While at home, he realized his 19-year-old brother, Scott, was following in his alcohol-induced footsteps. He told Scott, “I want you to talk to a chaplain or a counselor. Seeking help doesn’t show weakness. It’s a sign of courage. We are as sick as our secrets. Don’t deny the problem.”
After the encounter, McGrenahan consoled himself with a few beers at a local bar. In an ironic twist, this drunken drive home didn’t result in a DUI. 
“I went back to see my brother and I didn’t get pulled over," he said. "I didn’t kill anybody.” However, when he reached his mother’s home he faced the most heart-wrenching experience of his life — his brother had committed suicide.
“I saw three police cars, an ambulance and 50 neighbors on the lawn covering their faces,” he said.
The audience hung on his every word as he, with strong emotion, conveyed the details of this sobering experience.
“My brother never thought what that bullet would do when it went through him because it didn’t stop there," McGrenahan said. "It went through my mother. My mother took that bullet that day. She’s had a hole in her soul for the last 20 years. My father took that bullet; so did my siblings and I.
“I’m not telling you drinking will make you take your life," he said. "But, I’ll tell you what: alcohol and drugs mess with you and make a little problem a lot heavier.
“I’ve never worn the boots of a Soldier," McGrenahan said. "I don’t know what it’s like to be you. I’ve never had to get up at 4 a.m. and run five miles in the heat with an 80 pound ruck.
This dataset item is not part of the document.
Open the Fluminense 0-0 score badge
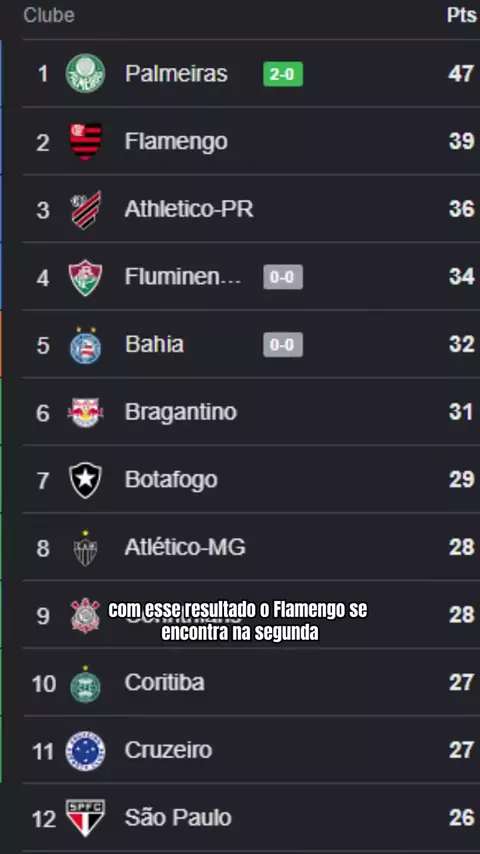The height and width of the screenshot is (854, 480). click(283, 277)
No one has ever asked me to deploy and go to Iraq or Afghanistan for a year, let alone once, or four or five times, like some of you.
“I don’t know what it’s like to serve my nation like you do," he said. "I’ve never been away from my wife for two deployments and come back and realized there are marital challenges.
“I’ll tell you what I do know — suicide is not the way to go no matter how dark it seems.” The comedian implored the audience to learn from his personal experience and loss. He urged everyone to seek assistance from chaplains and the Army Substance Abuse Program. Reinforcing the healing nature of communication, he encouraged the audience to talk with one another about stressors.
He encouraged soldiers to talk to fellow soldiers and emphasized the high-risk, alcohol-related behavioral warning signs that include withdrawal, drinking, anger, pre-deployment strains and redeployment-related maladjustment.
“Notice these signs, talk to each other and be a friend. Help each other get help,” he said.
His story didn’t end there. McGrenahan said he continued drinking to deal with his brother’s suicide. Charged with a third DUI, he served a six-month sentence in the Los Angeles County Correctional Facility. He admitted to being tired of blaming everyone and everything but himself. He reached out for help and got counseling. To his family and friends he made restitutions for his behavior and actions.
“I knew I couldn’t get on with my life until I cleared the wreckage of my past," he said. "That’s the only way to succeed in life —face the music and make amends. As a result, I’m 24 years sober.”
The comedian shared his message to alert soldiers and civilians to the dangers of alcohol.
“I am not a victim anymore," he said. "I will not play that victim card ever again. I was born resilient, but I got sidetracked along the way dealing with stress. I am resilient again — nothing will derail me.”
When asked for statistical information regarding his comedic approach to such a serious and relative topic in today’s military McGrenahan replied, “In prevention, it’s hard to track saves. How do you track those who have altered the course of their lives? All you have to go on is personal responses.”
Answering thousands of emails from soldiers who have reached out to him after they caught his show is evidence that this ASAP-sponsored safety and prevention comedy routine makes a difference in soldiers’ and civilians’ lives.